§ **What is expected**
As the answer, set down the lines below from the one containing "Given: Select the NOT gate tool in toolbar" through the one containing "Go to the Grades navigation item", exactly and inclusively, and no others.

§ **Provided information**
========

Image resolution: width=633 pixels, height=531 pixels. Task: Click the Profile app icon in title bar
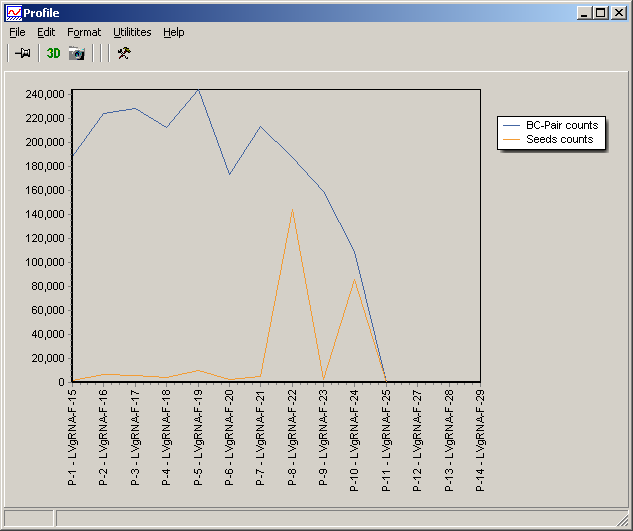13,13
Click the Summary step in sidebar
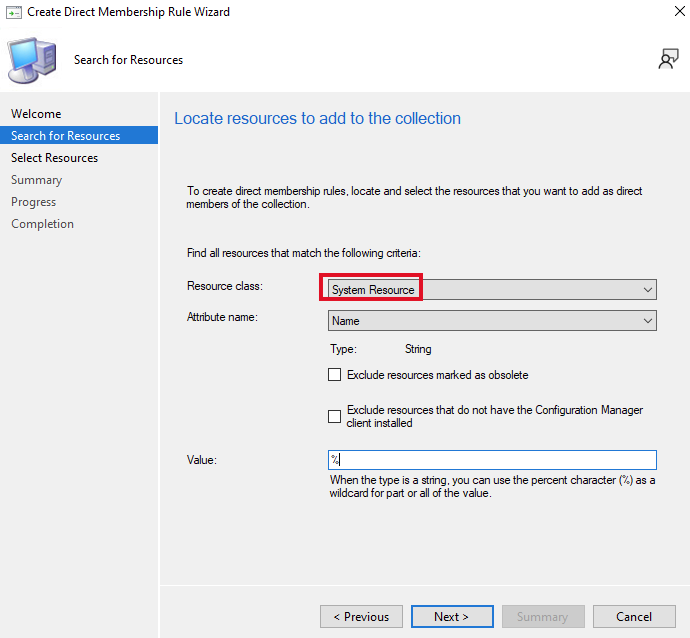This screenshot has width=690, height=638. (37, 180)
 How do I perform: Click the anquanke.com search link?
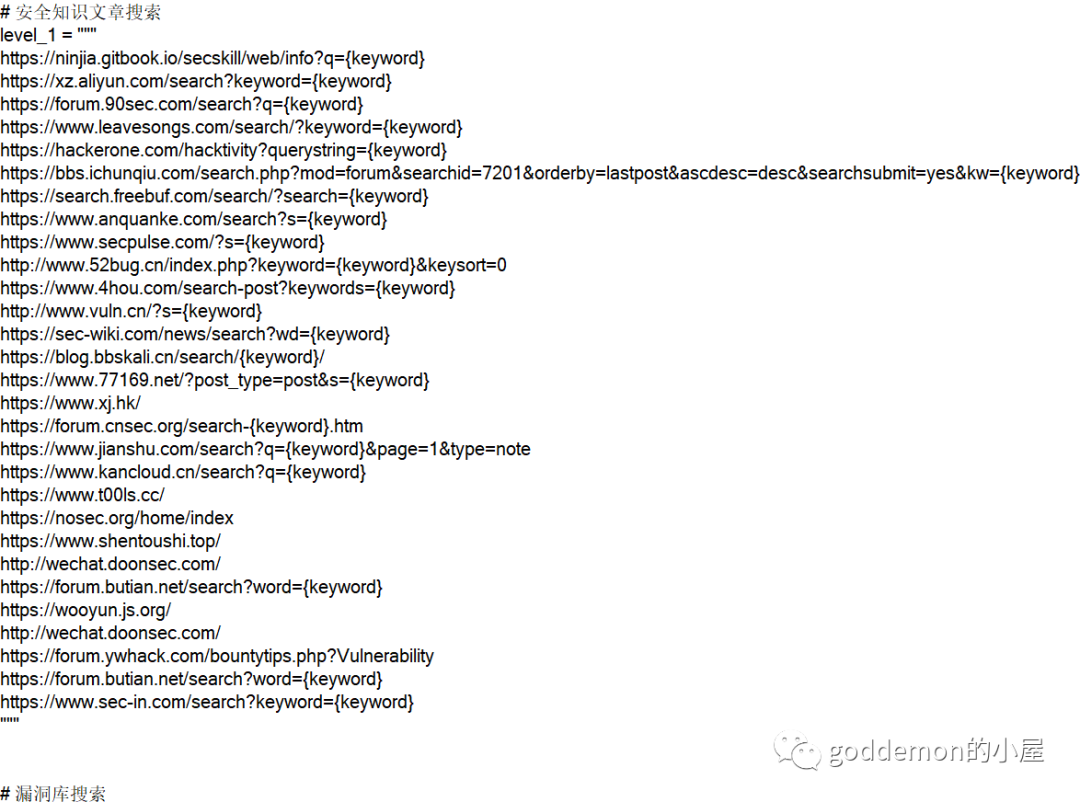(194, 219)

========

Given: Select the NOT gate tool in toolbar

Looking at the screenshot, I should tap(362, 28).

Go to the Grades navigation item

========

§ **Task output**
Given: Select the NOT gate tool in toolbar

Looking at the screenshot, I should tap(362, 28).

Go to the Grades navigation item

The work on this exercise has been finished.